* [What is needed]: Without pictures, repeat exactly the lines from the one containing "Click the Энергия currency icon at top" through the end of the entries.

* [Data excerpts]:
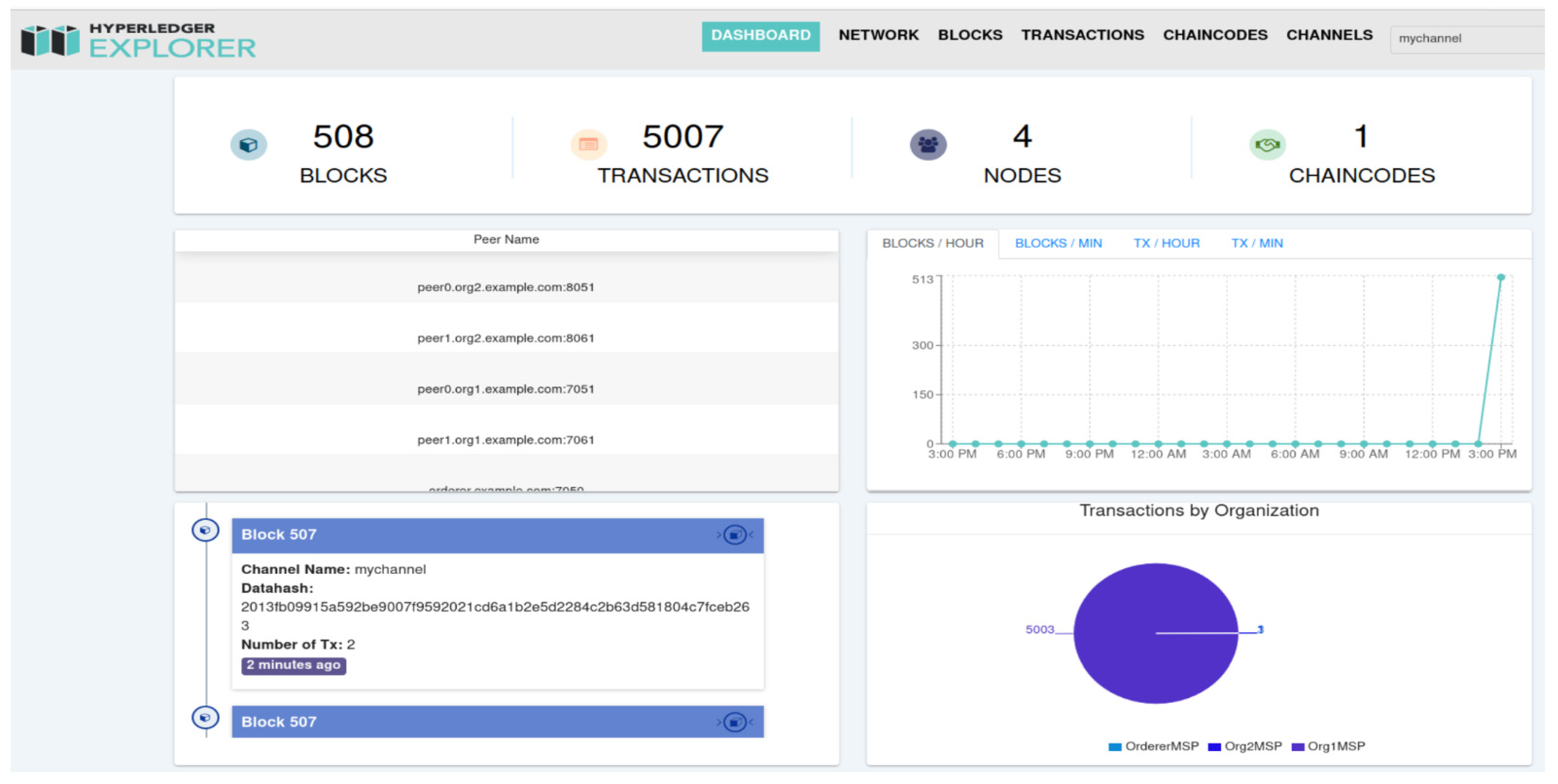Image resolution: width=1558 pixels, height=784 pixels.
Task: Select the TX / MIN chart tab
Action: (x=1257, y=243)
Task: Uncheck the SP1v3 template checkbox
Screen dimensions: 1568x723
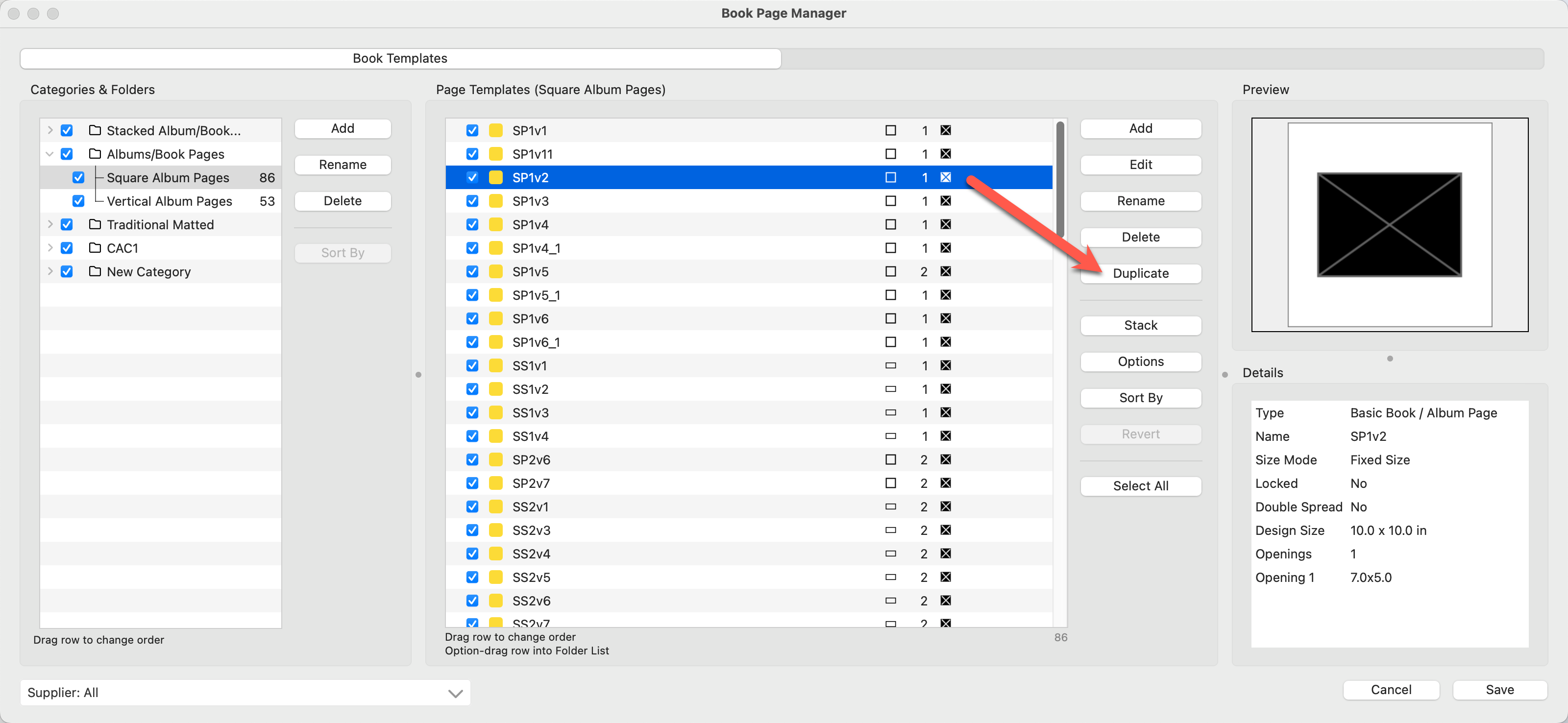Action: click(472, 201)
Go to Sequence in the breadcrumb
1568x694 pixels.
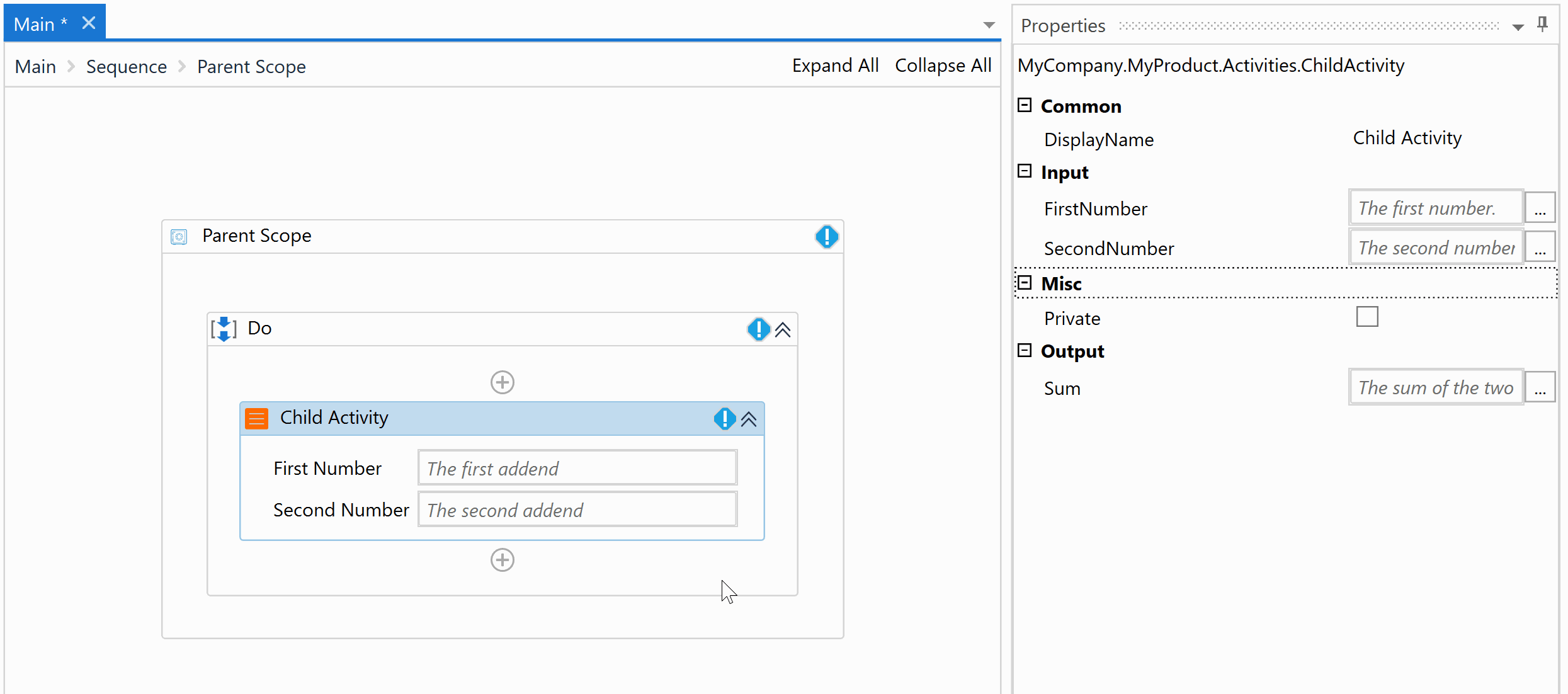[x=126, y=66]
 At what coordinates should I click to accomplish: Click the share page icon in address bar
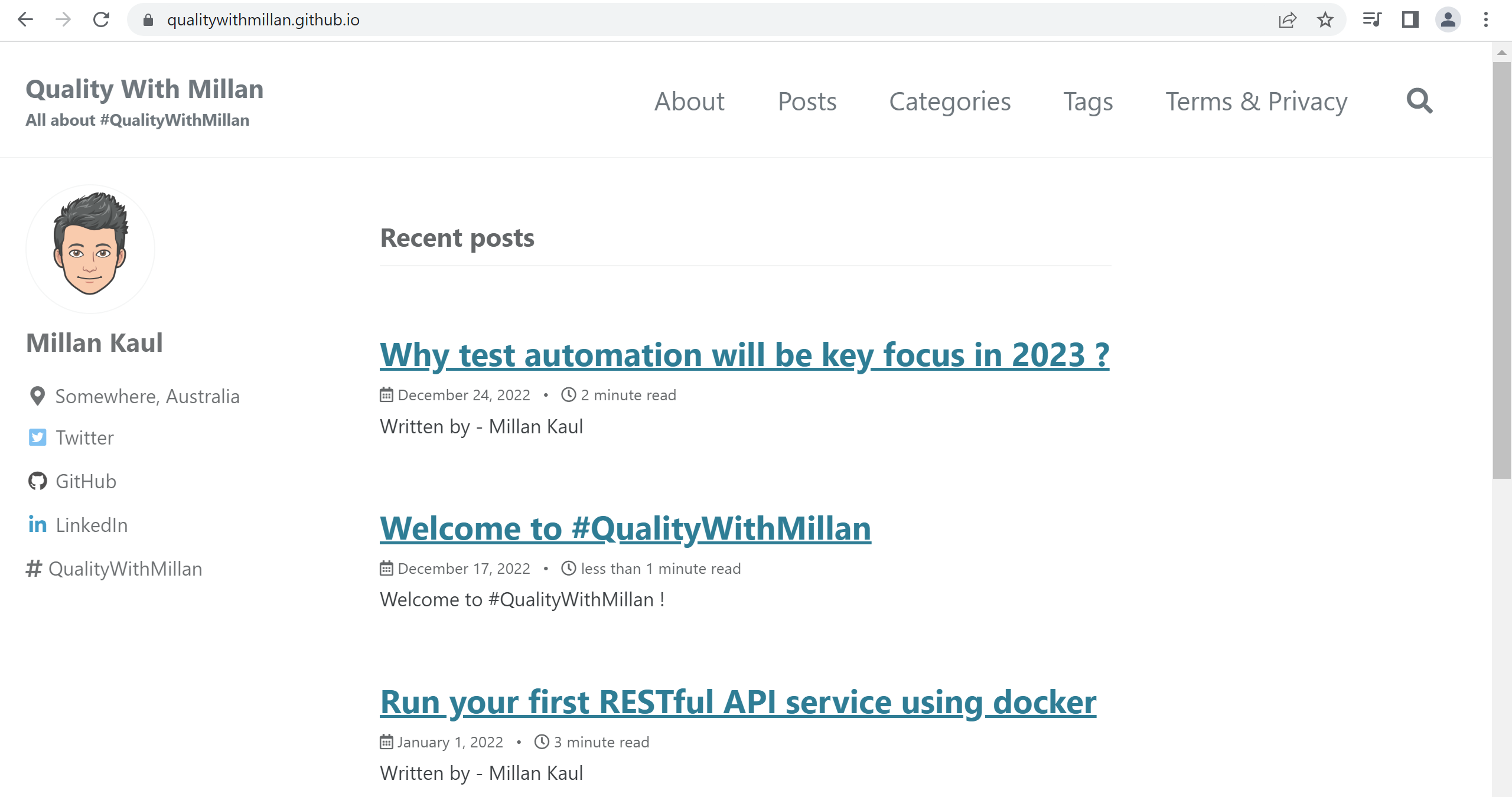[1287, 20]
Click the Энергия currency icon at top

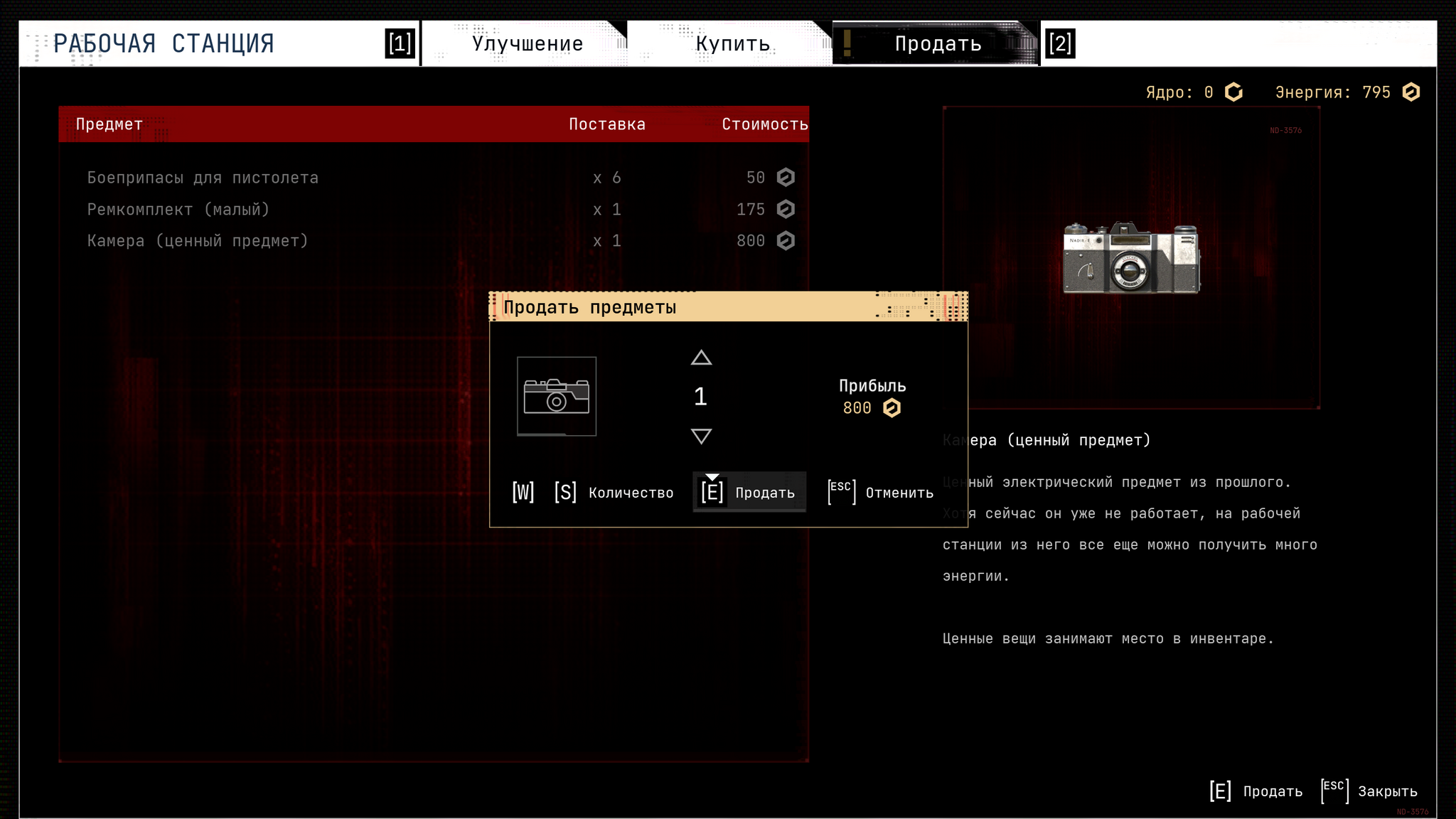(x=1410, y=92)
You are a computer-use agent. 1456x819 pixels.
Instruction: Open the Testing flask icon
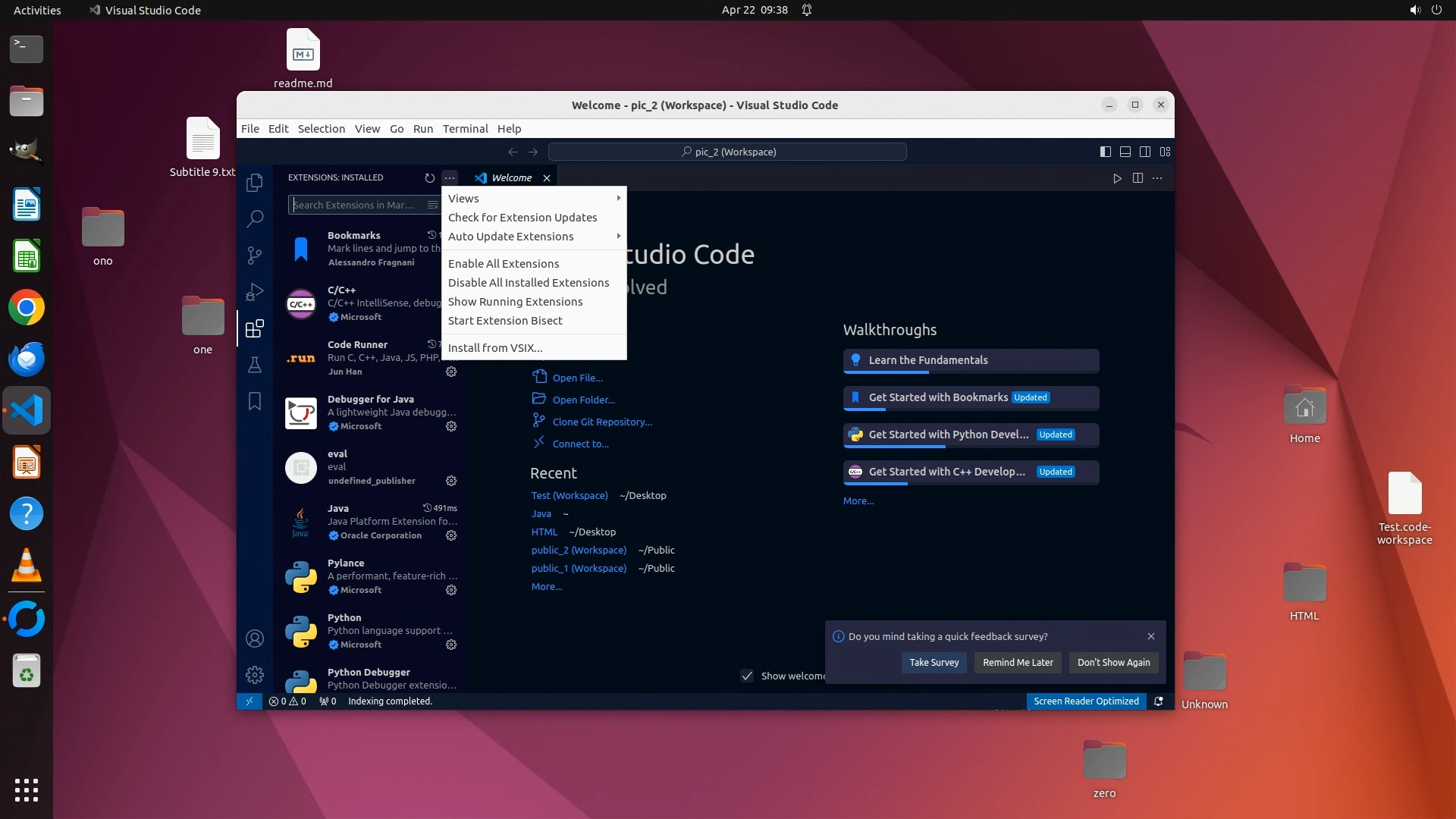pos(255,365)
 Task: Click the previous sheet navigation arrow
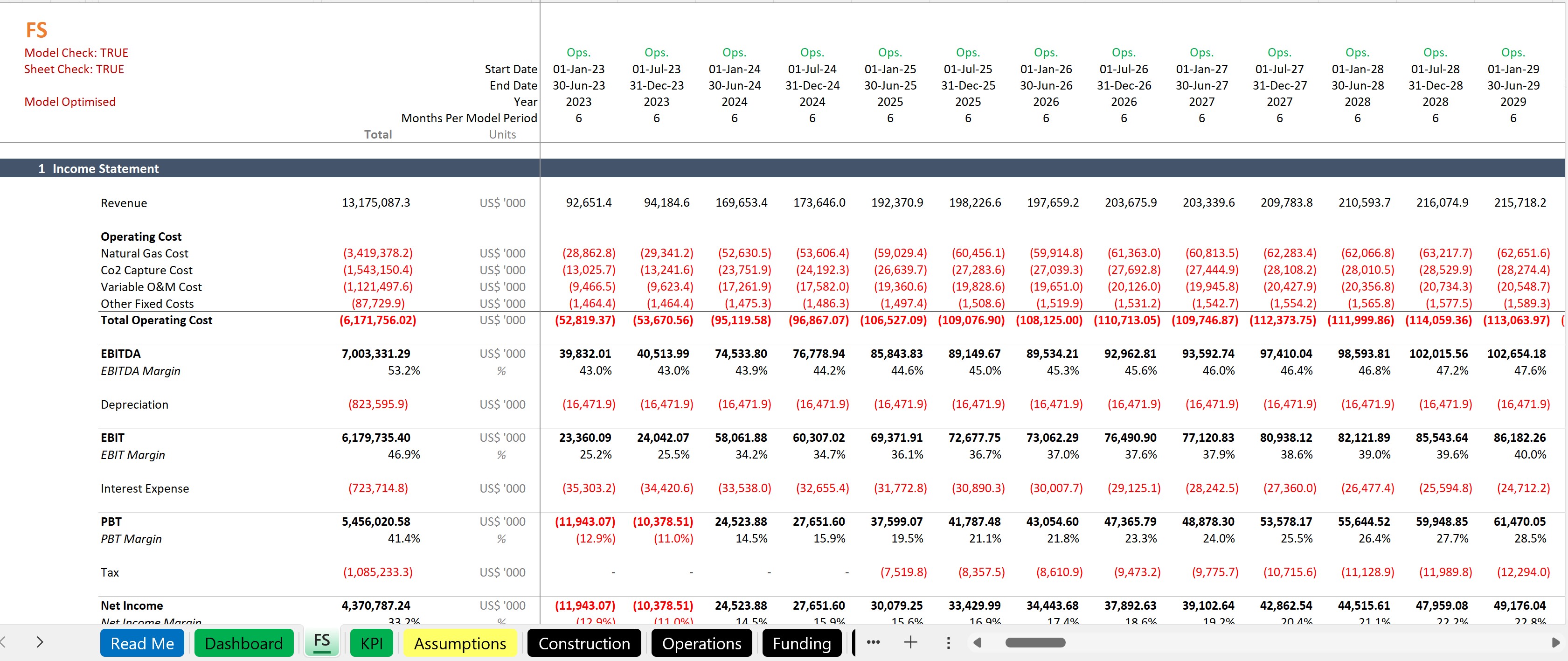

* [Task answer]:
Click the Энергия currency icon at top

(x=1410, y=92)
You are a computer-use agent. 1456x819 pixels.
Instruction: Open the Testing flask icon
pos(255,365)
 Task: Click the previous sheet navigation arrow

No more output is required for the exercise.